Retype the range from the line holding "How do I perform: Select the Required" to the last line of the listing, inclusive, exactly as it appears and with nothing else.

___

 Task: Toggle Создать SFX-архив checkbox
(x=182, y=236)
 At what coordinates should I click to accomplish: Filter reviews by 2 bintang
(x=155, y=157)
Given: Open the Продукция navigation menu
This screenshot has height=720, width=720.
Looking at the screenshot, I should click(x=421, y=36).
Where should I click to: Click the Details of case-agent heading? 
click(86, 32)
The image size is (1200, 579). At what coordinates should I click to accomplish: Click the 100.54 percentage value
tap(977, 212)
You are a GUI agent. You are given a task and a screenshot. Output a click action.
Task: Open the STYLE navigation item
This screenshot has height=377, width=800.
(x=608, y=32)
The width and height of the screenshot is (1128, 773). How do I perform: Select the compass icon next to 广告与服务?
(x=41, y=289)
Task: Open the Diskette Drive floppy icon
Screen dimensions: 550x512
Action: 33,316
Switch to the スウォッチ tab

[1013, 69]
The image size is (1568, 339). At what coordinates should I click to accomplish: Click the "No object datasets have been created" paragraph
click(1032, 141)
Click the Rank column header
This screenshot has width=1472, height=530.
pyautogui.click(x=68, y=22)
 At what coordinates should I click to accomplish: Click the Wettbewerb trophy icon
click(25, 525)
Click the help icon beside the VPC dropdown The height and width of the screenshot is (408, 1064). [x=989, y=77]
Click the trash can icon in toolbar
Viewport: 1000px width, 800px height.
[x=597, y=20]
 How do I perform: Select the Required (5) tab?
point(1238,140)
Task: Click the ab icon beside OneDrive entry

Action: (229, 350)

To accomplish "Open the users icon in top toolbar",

___

● Answer to the exercise:
 How do I perform: Select the Required (5) tab?
point(1238,140)
Task: Click the ab icon beside OneDrive entry

Action: (229, 350)

To accomplish "Open the users icon in top toolbar",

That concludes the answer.